We then proceeded to look for him (as)…our father…the patriarch…the seed of the nations…the friend (khalil) of Allah: Ibrahim/Abraham (as). The one who the entire city is named after (Palestinians refer to Hebron as Al-Khalil). He had his own room to himself. You could feel his presence. Gates entirely encompassed it. Light encompassed it. The green cloths on top glisten in a way that puts my wedding sari to shame. Mash’Allah. Here he was. The main prophet I wanted to see all this time. Right here before me. We had arrived. As-salaamu alaikum wa rahmatullah wa barakatuh ya Ibrahim!!!
After coming to the realization that we couldn’t stay here forever and had to go, I remembered that there was one more prophet here: Yaqub/Jacob (as) and his wife, Leah (ra). I noticed women walking around in blue and brown cloaks. They were Christian and gave me a painful reminder that we wouldn’t be allowed to see his tomb. He was on the Jewish side of Masjid Al Ibrahimi…in the synagogue section. And only Jews were allowed. Not even Christians could go see the prophet that was dear to us all. So I gave him a salaam through the wall barricading us from him. And then we left.

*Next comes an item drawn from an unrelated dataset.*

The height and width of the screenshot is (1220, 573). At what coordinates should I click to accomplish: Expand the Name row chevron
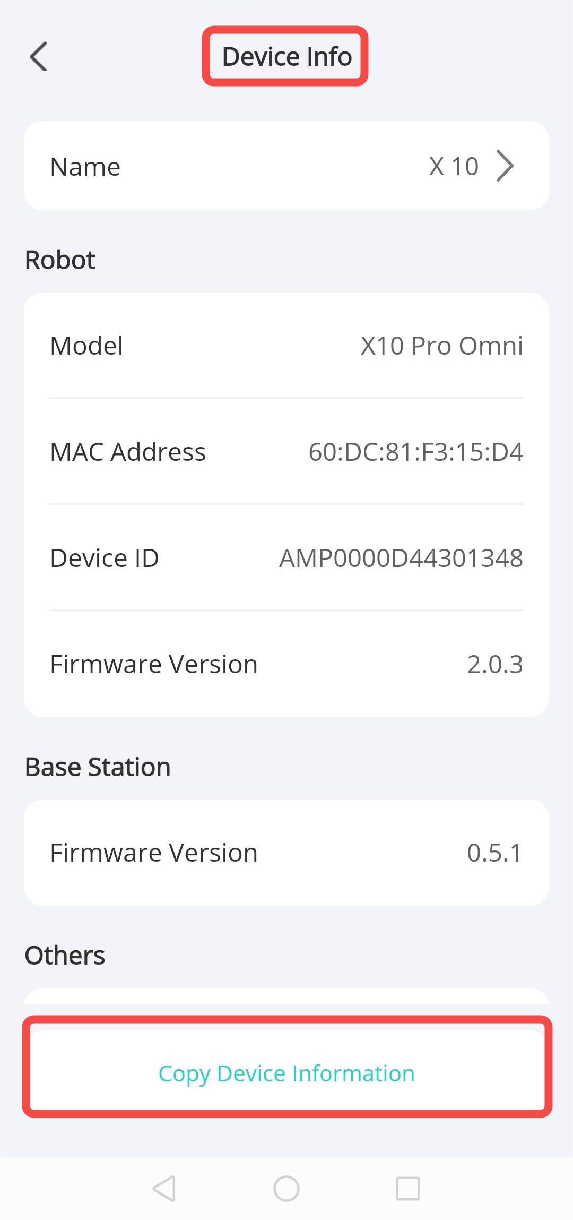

Leaving the masjid, we were greeted again by the same begging boys. It took all our patience to be nice, but we managed to get through their hassles. We received a phone call while leaving the area of the masjid–we were to meet a Palestinian family that believed they were in custody of Zakaria’s (as) tomb. I had been researching the possible burial sites of prophets…and Zakariya, father of Yahya (John the Baptist) (as) and guardian of Maryam (Mary) (ra), Mother of Isa/Jesus (as) was very hard to find. Sources pointed everywhere and he was one of my favorite prophets. So we were going to check out this possible site in Al-‘Aroub, on the outskirts of Hebron, close to Bethlehem.

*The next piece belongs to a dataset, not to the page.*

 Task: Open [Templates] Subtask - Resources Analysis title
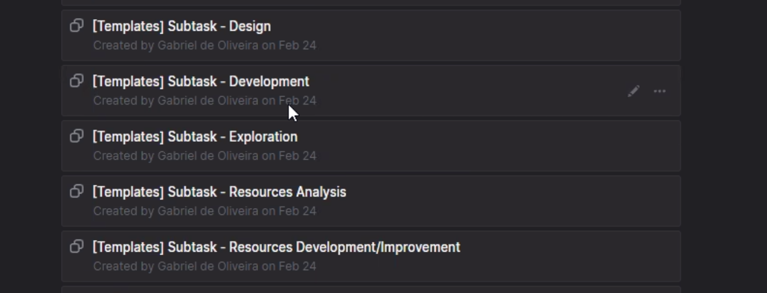point(219,192)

We got a little turned around as 1) we followed someone into Hebron in the first place and 2) we furthered followed someone to Masjid Al Ibrahimi. Some of the begging young men offered to show us the way, but we couldn’t take much more of their company. So we set off, and without too much trouble, we found Al ‘Aroub. We met a man named Atallah at a gas station…he was to be our host for the afternoon. He took us to the masjid in the Palestinian village of Hirbeit Zakariya. It was very small. The minaret and tower wasn’t fully built–the custodian of the masjid told us how the Israelis told them that they could no longer do construction on the masjid and refused to give them permits. Sighs. To make matters worse, upon seeing the masjid, I had doubts that it was the actual location of Zakariya (as) as 1) my heart didn’t feel his presence and 2) there was a fan on top of the grave mound. Any Muslim with any common sense knows that one should shouldn’t put anything on top of a grave….it hurts the occupants. And this was a prophet?! His grave deserved more respect than any regular Joe. So hmmm…Allah knows best.
After praying asr at the masjid, we were taken to a school on the masjid’s premises. It wasn’t supposed to be there. There wasn’t a permit for it. Securing money for a place that’s not supposed to exist is hard. So we were dropped quite a few hints that donating to the school would be a good deed, indeed. Indeed it would! We were later to find out what made life so hard for people in this town. The Palestinians in this village and the Jewish settlers in a nearby kibbutz (a Jewish commune) had peaceful relations and actually enjoyed a sort of friendship. In fact, it was from a Jewish settler that we even learned about Atallah!!! How do you like that? But this friendship…this peace…wasn’t agreeable to the Palestinian authority that the town was under, nor the Israeli government. So securing money was hard. The way the school kept on standing and kept on being constructed is by the Jewish settlers turning their head and not mentioning it. So we turned our head too. Education is always a good thing. And a good education is the road to peace.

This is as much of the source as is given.